1. Hire someone on your team to lead all employer engagement.

You have to have someone waking up every morning thinking about how to find, foster, and grow strong employer relationships. Their job is to sell the value of a higher education-employer partnership and execute flawlessly with each employer.

2. ID and work with employer contacts across teams.

With each employer partner, it's critical to work across three levels of their organization and have dependable contacts in each: the C-suite (strategic leadership), the talent/HR teams (hiring priorities and processes), and individual hiring managers (the people on the ground working with new hires).

3. Design specific training pathways for success.

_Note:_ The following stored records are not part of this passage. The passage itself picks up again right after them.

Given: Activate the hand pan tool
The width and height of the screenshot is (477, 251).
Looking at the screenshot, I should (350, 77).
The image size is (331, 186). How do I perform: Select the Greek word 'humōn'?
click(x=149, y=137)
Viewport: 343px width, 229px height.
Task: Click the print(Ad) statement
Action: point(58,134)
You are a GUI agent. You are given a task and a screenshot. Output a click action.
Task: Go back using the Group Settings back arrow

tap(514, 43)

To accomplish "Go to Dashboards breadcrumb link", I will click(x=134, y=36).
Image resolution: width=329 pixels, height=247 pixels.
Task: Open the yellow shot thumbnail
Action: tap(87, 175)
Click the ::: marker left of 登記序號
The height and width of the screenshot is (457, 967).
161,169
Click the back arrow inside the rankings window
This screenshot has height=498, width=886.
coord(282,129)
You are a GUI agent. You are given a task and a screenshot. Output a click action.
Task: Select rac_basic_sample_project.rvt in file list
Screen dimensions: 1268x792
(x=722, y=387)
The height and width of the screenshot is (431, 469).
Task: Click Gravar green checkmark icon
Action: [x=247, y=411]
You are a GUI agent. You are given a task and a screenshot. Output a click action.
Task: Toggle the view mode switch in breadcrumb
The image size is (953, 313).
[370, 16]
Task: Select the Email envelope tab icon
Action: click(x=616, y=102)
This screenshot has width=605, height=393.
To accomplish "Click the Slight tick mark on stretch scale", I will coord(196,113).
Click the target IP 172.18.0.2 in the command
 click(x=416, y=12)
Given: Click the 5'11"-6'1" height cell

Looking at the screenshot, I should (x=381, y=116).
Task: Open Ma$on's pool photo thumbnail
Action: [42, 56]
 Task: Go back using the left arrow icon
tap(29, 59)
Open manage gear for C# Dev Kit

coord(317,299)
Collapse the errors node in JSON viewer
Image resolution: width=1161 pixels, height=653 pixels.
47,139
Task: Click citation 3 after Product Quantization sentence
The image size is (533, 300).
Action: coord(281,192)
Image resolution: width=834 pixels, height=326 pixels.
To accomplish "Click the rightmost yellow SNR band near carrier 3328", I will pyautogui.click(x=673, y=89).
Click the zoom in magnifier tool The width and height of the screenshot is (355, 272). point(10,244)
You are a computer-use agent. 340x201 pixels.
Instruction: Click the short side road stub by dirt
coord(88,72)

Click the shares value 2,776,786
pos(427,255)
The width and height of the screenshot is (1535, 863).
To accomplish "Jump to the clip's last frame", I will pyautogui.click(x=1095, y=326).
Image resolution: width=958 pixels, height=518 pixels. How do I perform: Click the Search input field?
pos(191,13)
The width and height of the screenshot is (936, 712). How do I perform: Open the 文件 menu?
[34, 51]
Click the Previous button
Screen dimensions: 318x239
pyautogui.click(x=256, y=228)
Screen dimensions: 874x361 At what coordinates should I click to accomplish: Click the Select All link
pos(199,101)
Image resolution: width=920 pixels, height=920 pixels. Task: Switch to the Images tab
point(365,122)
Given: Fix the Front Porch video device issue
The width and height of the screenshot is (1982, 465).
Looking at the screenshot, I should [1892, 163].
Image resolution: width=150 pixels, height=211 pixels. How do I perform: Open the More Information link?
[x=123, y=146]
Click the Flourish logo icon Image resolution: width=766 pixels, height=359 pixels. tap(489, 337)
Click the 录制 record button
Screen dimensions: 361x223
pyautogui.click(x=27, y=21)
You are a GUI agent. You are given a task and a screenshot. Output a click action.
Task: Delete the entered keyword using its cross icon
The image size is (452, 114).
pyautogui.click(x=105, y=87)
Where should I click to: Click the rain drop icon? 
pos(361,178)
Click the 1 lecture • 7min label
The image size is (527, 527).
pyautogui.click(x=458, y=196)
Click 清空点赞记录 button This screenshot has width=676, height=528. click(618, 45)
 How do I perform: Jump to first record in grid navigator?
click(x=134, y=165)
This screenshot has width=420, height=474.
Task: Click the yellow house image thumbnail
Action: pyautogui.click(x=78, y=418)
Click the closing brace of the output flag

Seek to understand what the top 5% performers in the specific role do now, and then build training pathways designed to teach new learners the skills and mindsets they exemplify. Build the "owner's manual" for the job so that learners aren't just competitive, but have a guide for how to do the work exceptionally well.

4. Speed is paramount.

Employers generally need talent now. From agreeing to partner with an employer, we try to have learners in training within six months. We're always on the lookout for ways to speed that process up even more.

5. Build in mechanisms for collecting feedback.

Surveys from hiring managers, regular touchpoints with talent teams, and in-person events and gatherings with employers are all necessary to understand what's going well and where you can get stronger, from design to implementation. Each interaction is a way to learn from and build trust with employers. Direct feedback - especially on learner performance in the field - is gold.

The mismatch between the skills of job applicants and the needs of employers is a complicated Gordian knot of a problem. It calls for innovative solutions across a spectrum of sectors and institutions dedicated to building effective career pathways for learners looking to catapult themselves into better economic opportunities now. While it's early at Accelerate U at NLU, we see the promise of this model every day as our learners get ready to become medical assistants, behavior techs, and IT support specialists. I hope there are many more models like ours to come. I would bet that, like with our work, productive, long-term employer partnerships will almost always sit at the center of them.